A composite integrated mixed-technology design environment to support micro electro mechanical systems development

A major hurdle to the development of Micro Electro Mechanical Systems (MEMS) resides on the lack of communication link between the mechanical (or physical) world and the electronic world. Within a development phase, each team handles the tools traditionally used in its disciplines without any common interface. When using fieldd solvers, e.g. finite elements methods (FEM), MEMS engineers identify materials properties and boundary conditions, and build a mesh, so the tool can run a 3D finite elements solution. The tool can predict the amount of stress and strain in the structures, the movement or any other interesting characteristics, but none of this information can be automatically transferred to an IC design tool. In addition, the straightforward advances within the latest developments of the mainstream semiconductorr industry is the use of already available intelluctual property (IP) in the develpment of systems optinally matched to the end product specifications. These prospects calls for a new generation of design tools that combines aspects of EDA and mechanical / thermal / fluidic CAD. The new product suite presented in this paper offers an integrated solution allowing a continuous design flow from front-end to back-end. The end objective is to bring to the system level designer, a complete design flow, down to the chip level, anchored on design re-use and reliable system-level simulation, thus leveraging standard IP products for the realization of sophisticated miniature systems, at low cost. The environment contains elements for the device designer, enabling him to design modules, to simulate them, and finally to put the knowledge in the form of characterized standard cells in library. Commercially available optimization and yield management tools have been extended to MEMS technology to enhance the work of the MEMS device engineer.

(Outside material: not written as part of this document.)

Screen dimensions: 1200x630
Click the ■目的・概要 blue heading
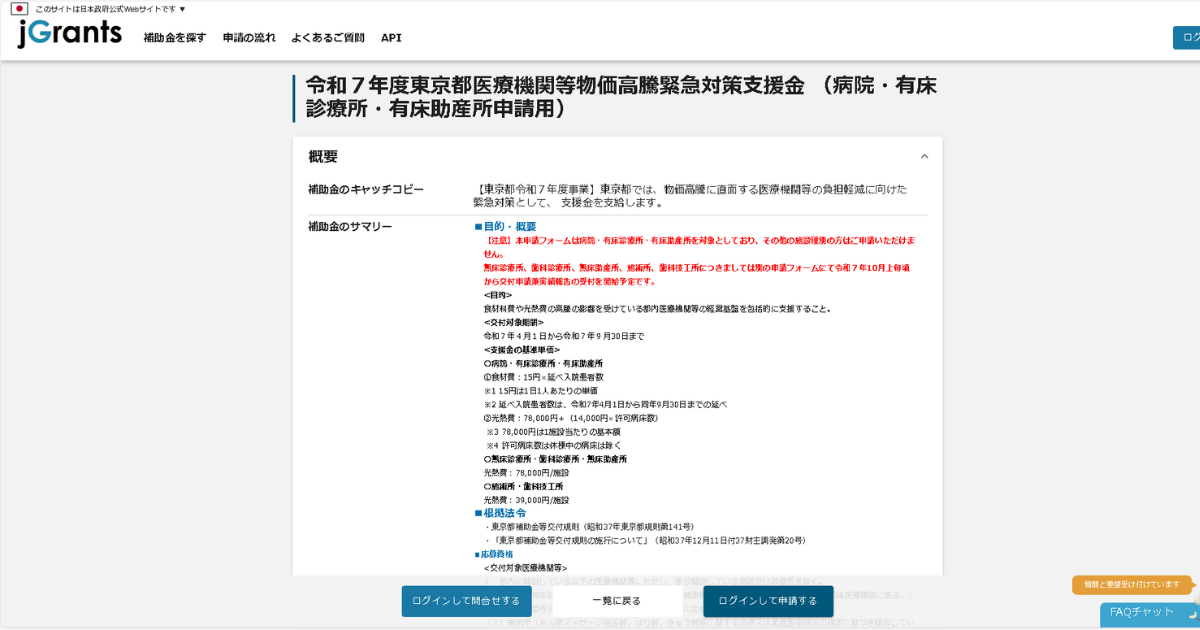coord(505,227)
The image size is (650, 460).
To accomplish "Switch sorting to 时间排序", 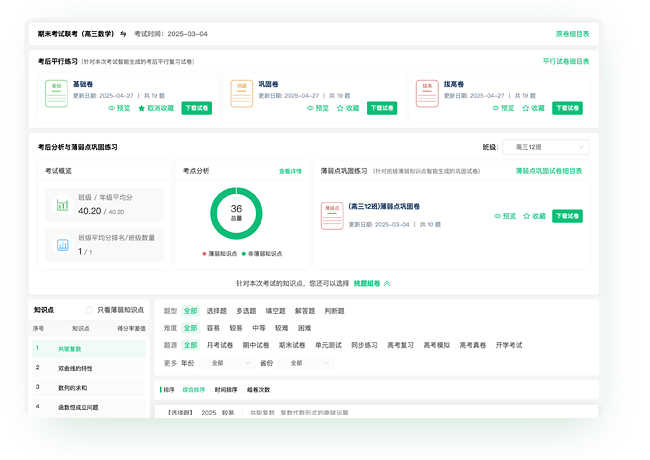I will pyautogui.click(x=227, y=389).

Furthermore, tools, such as FEM to HDL-A translator, has been developed in order to bridge the gap between the device engineer and the system engineer. The tool allows the generation of nonlinear dynamic behavioral and functional HDL-A models from models on a hierarchical lower level of abstraction (such as Finite-elements or transistor-level description) or measured data. The system level user takes profit of this standard cell library that contains multi-level information (e.g. layout information, behavioral models, FEM-models) in order to run the complete design flow.